*TASKS*.
1. Please sum up the text on preparing minpath input in two sentences.
2. Answer these questions on the text on preparing minpath input, one line each:
(a) What option tells awk that the input is tab separated?
(b) How many lines does the command that starts with head process?
(c) What file does the final awk command write its output to?

*TEXT SHOWN*.

You should see 9 genes displayed. Many will be missing annotations (called hypothetical protein) but some will have a gene name (eg manA), an EC (Enzyme Commission) number (eg 5.3.1.8), a COG (Clusters of Orthologous Genes) id (eg COG1482) and a protein name (eg Mannose-6-phosphate isomerase ManA).

For input to minpath we only want to keep a unique ID for each gene (column 1) and its EC number (column 5). We can transform the tsv into this format using awk like this

head ../prokka/metabat.5/metabat.5.tsv | awk -F '\t' '{print $1,$5}'

Note that here we are using -F '\t' to tell awk that our input is tab separated. We also want to filter the output to only include lines with an EC number

head ../prokka/metabat.5/metabat.5.tsv | awk -F '\t' '$5{print $1,$5}'

Next we need to ensure that the output is tab separated and we also need to remove the header line

head ../prokka/metabat.5/metabat.5.tsv | awk -F '\t' '$5{OFS="\t";print $1,$5}' | grep -v '^locus'

This of course only processes the first 10 lines … we need to change head to cat to include all genes

cat ../prokka/metabat.5/metabat.5.tsv | awk -F '\t' '$5{OFS="\t";print $1,$5}' | grep -v '^locus'

Finally we send the output to a file so that it can be used as input to minpath

cat ../prokka/metabat.5/metabat.5.tsv | awk -F '\t' '$5{OFS="\t";print $1,$5}' | grep -v '^locus' > metabat.5.ec

Now run minpath on this file as follows;

minpath -ec metabat.5.ec -report metabat.5.ec.report -details metabat.5.ec.details

Take a look at the top few lines of output

head metabat.5.ec.report

As an example consider the first line

path PWY-7321 any n/a  naive 1  minpath 1  fam0  4  fam-found  2  name  ecdysteroid metabolism (arthropods)

*INFORMATION PROVIDED*.
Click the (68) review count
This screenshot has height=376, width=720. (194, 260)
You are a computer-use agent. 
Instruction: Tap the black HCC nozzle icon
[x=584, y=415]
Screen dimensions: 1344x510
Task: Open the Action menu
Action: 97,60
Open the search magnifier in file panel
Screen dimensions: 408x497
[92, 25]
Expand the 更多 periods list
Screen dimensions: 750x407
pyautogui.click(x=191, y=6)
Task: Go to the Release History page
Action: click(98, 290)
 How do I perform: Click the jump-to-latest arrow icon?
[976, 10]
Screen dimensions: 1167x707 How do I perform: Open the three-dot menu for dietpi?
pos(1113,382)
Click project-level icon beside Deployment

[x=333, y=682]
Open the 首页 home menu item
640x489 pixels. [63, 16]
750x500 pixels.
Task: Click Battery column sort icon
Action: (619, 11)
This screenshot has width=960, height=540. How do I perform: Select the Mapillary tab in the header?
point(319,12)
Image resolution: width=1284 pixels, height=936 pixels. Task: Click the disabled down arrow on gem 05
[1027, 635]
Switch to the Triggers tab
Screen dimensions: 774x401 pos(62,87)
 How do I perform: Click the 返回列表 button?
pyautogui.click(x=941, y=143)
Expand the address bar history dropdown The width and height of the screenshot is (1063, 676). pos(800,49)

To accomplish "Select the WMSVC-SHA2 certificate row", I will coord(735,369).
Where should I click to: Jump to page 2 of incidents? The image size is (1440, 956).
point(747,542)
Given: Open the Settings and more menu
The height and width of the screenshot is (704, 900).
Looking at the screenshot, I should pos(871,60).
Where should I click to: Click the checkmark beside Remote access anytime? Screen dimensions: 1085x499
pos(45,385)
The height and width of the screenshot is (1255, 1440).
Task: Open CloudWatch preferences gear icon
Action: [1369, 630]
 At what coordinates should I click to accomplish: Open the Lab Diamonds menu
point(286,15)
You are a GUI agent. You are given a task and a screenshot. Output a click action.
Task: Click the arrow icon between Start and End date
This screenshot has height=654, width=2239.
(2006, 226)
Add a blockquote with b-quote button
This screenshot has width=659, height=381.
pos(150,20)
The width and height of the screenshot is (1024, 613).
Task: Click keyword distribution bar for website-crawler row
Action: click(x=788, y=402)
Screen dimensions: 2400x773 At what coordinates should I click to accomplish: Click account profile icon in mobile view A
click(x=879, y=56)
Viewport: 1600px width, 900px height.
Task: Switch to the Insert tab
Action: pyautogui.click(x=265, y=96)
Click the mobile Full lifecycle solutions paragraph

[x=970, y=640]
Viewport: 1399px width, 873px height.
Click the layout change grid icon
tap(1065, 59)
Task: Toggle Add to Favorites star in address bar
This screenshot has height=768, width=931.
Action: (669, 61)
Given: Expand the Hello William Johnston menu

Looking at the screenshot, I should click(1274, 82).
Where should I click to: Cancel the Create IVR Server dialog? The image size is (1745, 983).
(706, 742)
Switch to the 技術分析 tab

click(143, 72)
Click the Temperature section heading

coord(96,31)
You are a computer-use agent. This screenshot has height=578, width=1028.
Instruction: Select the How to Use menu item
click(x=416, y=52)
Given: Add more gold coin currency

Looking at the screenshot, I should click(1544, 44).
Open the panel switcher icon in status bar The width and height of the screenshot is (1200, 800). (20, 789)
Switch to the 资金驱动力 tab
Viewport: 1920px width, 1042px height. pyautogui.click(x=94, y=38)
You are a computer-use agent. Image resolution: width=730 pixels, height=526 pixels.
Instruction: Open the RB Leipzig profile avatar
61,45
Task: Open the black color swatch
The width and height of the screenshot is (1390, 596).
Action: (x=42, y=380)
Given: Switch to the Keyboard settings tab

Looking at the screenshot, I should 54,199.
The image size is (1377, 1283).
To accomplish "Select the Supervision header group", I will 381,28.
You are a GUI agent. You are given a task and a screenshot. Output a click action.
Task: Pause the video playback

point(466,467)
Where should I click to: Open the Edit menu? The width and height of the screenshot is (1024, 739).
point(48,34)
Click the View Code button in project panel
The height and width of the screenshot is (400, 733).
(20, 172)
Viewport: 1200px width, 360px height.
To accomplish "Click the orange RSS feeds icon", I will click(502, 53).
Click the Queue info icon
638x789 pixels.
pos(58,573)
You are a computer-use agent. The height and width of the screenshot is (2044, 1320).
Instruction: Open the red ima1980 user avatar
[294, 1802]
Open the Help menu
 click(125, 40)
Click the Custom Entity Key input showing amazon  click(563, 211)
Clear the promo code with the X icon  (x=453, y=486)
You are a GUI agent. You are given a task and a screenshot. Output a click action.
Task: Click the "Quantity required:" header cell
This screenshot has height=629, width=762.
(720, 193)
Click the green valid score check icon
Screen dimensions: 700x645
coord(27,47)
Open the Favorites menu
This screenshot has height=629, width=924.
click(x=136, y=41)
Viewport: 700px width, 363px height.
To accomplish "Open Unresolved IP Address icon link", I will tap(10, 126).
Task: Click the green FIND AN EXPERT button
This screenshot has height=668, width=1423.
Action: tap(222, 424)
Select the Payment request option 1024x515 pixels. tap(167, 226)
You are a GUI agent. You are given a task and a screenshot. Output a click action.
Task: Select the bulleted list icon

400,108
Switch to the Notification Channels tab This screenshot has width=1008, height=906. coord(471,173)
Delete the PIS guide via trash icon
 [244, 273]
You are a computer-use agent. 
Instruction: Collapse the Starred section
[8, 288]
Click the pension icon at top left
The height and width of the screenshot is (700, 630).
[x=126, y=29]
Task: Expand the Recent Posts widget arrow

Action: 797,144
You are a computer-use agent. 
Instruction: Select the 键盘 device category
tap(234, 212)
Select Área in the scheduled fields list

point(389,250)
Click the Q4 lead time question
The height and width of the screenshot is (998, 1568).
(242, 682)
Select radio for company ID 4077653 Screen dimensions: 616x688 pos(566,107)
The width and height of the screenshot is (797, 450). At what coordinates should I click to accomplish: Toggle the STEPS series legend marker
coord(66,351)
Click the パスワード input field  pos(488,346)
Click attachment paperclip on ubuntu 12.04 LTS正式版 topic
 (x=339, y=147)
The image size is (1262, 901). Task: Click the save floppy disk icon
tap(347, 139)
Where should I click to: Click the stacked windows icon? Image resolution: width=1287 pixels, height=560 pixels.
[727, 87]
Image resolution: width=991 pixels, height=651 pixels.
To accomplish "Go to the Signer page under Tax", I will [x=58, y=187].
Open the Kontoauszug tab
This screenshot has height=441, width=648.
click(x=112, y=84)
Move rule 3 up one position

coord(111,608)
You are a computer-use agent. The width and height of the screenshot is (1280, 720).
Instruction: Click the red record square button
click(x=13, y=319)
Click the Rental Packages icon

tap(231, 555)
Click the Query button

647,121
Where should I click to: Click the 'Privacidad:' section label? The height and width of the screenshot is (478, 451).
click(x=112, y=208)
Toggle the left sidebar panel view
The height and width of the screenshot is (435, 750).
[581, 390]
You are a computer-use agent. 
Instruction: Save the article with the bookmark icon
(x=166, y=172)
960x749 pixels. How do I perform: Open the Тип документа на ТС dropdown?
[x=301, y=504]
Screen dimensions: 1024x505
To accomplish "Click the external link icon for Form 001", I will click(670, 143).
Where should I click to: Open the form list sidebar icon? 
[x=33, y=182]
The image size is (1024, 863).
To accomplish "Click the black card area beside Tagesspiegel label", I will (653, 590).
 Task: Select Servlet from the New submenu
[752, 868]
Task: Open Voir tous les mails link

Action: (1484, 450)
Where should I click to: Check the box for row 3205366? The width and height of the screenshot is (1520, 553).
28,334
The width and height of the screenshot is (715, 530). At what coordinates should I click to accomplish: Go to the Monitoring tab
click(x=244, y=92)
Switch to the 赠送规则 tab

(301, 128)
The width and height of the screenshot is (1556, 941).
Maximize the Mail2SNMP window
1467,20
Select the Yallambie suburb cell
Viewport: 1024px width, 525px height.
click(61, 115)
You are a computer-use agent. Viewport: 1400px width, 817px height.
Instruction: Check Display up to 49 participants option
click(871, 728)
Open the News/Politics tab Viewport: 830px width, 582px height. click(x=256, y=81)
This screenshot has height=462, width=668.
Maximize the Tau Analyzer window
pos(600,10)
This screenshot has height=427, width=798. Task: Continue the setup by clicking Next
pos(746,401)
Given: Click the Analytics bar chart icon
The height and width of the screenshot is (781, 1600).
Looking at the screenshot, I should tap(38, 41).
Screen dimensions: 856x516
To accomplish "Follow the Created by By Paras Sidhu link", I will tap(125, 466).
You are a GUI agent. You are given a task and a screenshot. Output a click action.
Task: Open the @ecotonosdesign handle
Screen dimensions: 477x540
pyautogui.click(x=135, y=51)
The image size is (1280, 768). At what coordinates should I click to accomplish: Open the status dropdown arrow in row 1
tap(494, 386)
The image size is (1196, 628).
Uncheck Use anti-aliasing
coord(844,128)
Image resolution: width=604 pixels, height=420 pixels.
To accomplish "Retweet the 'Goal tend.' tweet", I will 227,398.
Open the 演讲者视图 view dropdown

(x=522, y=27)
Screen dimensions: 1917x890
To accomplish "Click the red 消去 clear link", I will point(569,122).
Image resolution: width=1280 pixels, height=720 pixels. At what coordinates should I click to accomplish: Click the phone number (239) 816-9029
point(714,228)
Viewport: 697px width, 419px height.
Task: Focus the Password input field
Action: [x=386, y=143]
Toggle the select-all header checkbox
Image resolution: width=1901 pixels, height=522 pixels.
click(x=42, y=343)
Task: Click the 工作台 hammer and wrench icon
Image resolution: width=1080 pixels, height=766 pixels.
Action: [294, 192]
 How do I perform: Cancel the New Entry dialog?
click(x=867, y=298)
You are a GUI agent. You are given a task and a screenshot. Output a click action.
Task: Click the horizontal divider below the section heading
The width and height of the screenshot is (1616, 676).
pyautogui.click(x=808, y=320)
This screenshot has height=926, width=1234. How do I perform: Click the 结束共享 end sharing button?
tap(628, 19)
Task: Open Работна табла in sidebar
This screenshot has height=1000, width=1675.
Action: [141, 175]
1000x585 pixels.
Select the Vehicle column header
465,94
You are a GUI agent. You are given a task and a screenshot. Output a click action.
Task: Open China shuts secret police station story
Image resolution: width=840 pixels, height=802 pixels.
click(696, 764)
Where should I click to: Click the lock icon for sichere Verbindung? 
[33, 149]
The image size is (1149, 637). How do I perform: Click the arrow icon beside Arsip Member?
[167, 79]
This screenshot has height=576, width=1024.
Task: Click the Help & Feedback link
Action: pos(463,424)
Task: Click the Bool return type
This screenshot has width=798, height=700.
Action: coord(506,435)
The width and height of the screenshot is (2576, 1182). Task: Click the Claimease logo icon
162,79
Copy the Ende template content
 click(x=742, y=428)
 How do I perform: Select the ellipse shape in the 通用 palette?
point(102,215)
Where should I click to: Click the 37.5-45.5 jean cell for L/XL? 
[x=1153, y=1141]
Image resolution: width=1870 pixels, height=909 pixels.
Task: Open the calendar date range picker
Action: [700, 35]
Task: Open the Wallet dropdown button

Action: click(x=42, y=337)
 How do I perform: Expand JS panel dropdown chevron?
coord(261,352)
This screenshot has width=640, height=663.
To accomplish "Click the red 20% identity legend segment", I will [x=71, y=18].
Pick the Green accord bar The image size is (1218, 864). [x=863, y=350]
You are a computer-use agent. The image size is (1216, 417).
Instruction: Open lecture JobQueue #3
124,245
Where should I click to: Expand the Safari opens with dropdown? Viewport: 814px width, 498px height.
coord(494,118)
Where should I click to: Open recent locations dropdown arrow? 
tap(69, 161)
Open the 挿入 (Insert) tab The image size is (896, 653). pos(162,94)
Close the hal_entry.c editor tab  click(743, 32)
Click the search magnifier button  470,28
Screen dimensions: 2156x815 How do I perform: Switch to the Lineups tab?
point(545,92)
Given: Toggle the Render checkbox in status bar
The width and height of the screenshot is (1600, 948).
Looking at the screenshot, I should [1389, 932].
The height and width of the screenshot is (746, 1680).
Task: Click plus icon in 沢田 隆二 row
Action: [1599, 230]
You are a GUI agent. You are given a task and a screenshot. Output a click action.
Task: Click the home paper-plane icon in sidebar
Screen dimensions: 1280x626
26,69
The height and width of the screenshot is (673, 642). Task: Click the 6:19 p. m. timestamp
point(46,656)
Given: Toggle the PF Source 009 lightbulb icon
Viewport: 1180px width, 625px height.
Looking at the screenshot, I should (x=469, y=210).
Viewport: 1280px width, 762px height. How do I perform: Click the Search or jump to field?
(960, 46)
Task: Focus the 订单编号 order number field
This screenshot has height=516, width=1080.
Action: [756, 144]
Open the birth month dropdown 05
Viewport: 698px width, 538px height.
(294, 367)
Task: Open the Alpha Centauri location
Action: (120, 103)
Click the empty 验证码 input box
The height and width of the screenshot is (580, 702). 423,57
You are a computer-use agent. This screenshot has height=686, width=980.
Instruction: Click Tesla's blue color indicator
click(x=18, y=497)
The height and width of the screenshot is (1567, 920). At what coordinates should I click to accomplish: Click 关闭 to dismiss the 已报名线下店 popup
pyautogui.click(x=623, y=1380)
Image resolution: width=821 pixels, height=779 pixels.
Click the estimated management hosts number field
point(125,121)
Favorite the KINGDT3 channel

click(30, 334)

*TASK-BY-TASK ANSWERS*.
1. The text uses awk to reduce the gene .tsv table to each gene's unique ID (column 1) and EC number (column 5), keeping only lines that have an EC number, making the output tab separated and removing the header line with grep. It then changes head to cat to include all genes, writes the result to metabat.5.ec and runs minpath on that file.

2.
(a) -F '\t'
(b) The first 10 lines
(c) metabat.5.ec